Big And Happy
I must have been ten years old when I overheard an older cousin of mine say "I bet Tova will struggle with her weight her entire life, just like her mother". I had no idea what he meant obviously - as far as I was concerned, there was nothing wrong with my weight just like I didn't see anything wrong with my mom's either. I was just another average looking ten year old who loved skipping rope and playing hide and seek, as well as eating ice cream on hot days. But something about that sentence stuck and I guess it's fair to say it eventually became a reality and the "struggle" he mentioned has been haunting me my whole life.
My official first diet was at 15 years old.
I don't even think I was fat or majorly over weight at that point, but in my mind I did not look like I thought I was supposed to. Many of my friends were tall and naturally very thin, whereas I was always a bit more rounded and a very average height compared to them. It's obvious to me now that we had completely different body types which shouldn't really have been compared in the first place, but at the time I did not see this.
So I decided to have one meal a day.
Sometimes that meal would be an ice lolly or three pieces of chocolate and as you can imagine, the weight came flying off. At some point my parents started worrying about it and got me to weigh myself every now and then just to make sure I didn't go below whatever red line they had decided on.
Looking back I think I could have benefited more from someone actually asking me what was wrong or what I was trying to change or why I did not like my body, but I don't blame them for not doing that. I don't think parents in the 80's had those kind of conversations with their children and I am sure they were doing what they thought was best for me.

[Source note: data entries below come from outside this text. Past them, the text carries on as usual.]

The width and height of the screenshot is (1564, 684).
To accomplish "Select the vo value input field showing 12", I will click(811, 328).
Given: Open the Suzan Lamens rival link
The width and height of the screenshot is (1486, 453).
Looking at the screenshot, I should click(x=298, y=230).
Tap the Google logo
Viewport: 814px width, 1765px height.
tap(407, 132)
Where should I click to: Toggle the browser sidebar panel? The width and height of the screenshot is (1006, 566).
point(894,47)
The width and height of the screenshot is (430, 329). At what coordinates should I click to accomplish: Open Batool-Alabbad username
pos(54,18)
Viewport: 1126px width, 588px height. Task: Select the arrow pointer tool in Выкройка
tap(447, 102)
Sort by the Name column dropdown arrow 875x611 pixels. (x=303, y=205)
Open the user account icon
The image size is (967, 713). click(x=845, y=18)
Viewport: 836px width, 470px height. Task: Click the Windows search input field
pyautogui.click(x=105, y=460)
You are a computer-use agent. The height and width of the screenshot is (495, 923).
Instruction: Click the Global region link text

I came off that diet when my period stopped.
I freaked out and thought to myself "shit! I may not be able to ever have kids, I better start eating" and went back to eating actual meals which got me my period back within a few months.
But I think something inside me changed after that experience. I suddenly realised that my weight could be controlled and that all it took was some willpower to lose it.
So I started yo yo dieting.
I've had times in my life I've been fat and times I've been thin. I have changed my wardrobe because clothes were either too small or too big more times than I can remember, and I had stretch marks on my stomach and my boobs even from before I become a mom from all the shrinking and expanding.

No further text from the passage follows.